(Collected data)

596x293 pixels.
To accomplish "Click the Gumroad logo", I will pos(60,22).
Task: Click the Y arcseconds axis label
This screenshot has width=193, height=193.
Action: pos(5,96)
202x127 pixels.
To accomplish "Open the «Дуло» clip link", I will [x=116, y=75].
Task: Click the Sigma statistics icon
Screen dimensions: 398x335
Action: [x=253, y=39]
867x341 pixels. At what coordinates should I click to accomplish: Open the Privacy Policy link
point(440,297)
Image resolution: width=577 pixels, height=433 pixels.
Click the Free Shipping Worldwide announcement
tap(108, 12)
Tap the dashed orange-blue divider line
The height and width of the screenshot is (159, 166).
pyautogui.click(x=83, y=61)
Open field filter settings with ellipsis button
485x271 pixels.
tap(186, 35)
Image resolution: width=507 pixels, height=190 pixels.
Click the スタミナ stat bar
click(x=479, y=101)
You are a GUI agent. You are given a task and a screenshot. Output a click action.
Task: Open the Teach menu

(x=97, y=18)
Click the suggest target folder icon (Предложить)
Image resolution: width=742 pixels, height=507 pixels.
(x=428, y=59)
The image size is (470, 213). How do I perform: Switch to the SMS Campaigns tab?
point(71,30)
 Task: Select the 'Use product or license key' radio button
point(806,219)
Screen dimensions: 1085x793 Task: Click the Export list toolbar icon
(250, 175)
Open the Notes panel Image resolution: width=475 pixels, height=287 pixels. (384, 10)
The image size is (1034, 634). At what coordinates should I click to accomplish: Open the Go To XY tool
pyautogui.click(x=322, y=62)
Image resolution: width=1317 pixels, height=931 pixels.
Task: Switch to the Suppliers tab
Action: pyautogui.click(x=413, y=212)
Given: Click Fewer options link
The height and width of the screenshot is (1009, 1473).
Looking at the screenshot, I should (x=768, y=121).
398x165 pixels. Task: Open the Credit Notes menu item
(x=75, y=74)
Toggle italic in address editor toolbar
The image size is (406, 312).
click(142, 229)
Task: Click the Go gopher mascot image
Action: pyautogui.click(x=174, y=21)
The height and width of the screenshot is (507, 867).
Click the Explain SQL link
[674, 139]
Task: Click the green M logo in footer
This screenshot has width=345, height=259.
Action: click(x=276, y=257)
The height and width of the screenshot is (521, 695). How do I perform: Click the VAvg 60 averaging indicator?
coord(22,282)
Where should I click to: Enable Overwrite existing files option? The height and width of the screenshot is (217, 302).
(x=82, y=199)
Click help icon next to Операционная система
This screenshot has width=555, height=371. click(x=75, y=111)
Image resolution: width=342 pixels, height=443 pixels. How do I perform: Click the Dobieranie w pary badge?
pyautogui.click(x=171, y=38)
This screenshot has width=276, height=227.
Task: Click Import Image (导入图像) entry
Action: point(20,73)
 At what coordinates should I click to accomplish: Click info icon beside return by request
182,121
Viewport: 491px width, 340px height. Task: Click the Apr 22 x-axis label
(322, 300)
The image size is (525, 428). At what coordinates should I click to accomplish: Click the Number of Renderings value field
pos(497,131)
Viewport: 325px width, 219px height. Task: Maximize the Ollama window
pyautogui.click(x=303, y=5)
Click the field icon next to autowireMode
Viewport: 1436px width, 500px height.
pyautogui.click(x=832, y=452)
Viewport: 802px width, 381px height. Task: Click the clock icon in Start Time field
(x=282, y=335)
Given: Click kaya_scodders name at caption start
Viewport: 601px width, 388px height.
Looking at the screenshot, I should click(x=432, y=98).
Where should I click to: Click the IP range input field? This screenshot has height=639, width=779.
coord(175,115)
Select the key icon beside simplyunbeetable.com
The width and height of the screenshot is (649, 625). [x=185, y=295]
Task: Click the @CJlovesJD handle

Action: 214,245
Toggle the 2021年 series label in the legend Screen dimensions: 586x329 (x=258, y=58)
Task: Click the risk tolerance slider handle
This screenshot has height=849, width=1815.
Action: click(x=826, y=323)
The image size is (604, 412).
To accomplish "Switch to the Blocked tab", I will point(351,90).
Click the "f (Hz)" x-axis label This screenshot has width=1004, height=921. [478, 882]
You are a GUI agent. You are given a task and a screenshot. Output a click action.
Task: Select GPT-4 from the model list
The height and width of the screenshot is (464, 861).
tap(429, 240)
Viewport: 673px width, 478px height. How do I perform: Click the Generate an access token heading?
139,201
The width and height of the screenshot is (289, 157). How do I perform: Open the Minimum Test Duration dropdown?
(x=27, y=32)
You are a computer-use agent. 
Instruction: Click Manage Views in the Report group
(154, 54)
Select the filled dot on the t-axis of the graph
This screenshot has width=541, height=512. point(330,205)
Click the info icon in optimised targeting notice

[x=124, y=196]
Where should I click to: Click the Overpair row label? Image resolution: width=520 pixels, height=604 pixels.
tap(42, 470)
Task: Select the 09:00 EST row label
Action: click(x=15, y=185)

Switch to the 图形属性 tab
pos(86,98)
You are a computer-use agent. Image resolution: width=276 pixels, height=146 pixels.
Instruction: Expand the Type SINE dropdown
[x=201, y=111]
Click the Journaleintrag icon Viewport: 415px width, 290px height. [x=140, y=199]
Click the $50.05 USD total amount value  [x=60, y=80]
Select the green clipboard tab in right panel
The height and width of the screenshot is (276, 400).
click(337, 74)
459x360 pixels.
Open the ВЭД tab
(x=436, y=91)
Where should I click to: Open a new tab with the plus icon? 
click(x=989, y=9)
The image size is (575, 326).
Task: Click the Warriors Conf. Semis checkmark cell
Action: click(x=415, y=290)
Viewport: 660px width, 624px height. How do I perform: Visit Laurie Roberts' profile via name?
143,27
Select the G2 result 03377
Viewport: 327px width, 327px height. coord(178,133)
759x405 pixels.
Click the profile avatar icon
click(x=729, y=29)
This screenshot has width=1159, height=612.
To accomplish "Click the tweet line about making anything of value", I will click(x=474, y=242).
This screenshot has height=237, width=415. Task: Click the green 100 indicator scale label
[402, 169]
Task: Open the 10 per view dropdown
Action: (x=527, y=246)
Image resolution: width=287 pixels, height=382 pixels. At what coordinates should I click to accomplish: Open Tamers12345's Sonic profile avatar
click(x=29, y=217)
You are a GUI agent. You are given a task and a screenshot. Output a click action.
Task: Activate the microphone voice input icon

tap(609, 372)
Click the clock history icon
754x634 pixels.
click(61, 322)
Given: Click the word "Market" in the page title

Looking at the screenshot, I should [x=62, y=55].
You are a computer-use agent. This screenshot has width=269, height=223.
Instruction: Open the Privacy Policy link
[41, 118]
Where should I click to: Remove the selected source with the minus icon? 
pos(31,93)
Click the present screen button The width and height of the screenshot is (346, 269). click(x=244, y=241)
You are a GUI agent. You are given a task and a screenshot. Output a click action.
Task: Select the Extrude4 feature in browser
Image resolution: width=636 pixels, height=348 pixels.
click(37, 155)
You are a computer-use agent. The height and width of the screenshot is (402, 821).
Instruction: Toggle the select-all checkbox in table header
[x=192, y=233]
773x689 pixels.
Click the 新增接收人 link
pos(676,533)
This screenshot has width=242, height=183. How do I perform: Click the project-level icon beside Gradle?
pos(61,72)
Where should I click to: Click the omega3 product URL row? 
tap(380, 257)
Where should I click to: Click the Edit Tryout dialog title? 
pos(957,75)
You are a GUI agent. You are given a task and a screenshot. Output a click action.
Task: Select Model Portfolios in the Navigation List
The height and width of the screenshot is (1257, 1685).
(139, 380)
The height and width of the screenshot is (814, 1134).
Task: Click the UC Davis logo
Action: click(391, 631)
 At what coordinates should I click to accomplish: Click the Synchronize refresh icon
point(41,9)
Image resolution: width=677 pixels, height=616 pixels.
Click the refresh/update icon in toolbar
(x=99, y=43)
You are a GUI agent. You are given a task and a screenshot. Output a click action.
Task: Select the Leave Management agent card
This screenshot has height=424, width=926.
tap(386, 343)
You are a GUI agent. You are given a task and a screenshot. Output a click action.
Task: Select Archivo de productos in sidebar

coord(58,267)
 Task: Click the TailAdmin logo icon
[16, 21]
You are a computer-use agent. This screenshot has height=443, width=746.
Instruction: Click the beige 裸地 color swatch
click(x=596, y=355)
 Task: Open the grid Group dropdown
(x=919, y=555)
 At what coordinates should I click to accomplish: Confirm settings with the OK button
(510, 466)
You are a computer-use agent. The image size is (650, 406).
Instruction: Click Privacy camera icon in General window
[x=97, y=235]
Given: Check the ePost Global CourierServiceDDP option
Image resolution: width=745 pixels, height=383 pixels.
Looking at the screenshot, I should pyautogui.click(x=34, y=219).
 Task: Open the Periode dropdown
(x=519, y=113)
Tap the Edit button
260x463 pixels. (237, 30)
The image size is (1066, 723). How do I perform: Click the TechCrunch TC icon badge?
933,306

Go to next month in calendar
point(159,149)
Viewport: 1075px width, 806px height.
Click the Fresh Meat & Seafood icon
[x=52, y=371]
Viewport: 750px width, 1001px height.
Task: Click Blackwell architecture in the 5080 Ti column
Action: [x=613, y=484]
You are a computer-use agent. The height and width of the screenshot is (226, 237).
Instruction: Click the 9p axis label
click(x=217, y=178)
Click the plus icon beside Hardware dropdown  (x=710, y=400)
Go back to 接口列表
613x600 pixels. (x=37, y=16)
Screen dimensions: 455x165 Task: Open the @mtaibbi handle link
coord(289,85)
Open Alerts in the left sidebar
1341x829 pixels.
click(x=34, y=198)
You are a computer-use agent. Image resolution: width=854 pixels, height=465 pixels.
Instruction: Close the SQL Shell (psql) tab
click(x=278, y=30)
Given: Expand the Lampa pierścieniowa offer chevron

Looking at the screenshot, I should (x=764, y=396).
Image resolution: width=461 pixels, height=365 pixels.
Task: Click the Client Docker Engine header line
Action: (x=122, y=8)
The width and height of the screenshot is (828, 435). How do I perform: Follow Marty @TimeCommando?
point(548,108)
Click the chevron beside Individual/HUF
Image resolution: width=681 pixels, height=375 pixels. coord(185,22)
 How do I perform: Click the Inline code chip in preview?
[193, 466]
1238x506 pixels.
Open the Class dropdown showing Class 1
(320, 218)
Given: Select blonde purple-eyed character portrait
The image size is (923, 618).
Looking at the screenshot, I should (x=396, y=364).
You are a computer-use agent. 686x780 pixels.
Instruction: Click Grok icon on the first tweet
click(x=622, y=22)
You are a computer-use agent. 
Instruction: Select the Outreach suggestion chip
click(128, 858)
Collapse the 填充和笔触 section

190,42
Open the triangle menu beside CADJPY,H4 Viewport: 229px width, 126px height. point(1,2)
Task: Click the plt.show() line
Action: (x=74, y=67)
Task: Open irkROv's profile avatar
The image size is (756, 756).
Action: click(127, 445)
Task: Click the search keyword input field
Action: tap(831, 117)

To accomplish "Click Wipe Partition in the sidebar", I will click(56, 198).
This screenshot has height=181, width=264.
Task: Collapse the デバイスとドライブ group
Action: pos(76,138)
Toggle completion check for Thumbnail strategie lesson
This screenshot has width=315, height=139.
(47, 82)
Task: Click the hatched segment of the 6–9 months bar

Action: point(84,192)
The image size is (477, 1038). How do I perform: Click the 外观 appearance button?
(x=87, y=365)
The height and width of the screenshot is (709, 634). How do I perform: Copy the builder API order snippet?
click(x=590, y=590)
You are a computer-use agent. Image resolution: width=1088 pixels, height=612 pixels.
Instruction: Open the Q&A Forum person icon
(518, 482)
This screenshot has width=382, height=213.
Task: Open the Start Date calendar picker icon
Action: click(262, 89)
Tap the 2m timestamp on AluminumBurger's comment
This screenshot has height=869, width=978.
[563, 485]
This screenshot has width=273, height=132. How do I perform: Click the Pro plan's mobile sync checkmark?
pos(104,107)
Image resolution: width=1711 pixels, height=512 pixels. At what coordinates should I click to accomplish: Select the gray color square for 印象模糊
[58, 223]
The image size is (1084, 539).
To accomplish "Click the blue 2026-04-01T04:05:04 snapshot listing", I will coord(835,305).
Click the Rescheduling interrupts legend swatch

• _Problem_
Show a copy of each line from the data that includes the word "legend".

• _Answer section_
Toggle the 2021年 series label in the legend Screen dimensions: 586x329 (x=258, y=58)
Click the Rescheduling interrupts legend swatch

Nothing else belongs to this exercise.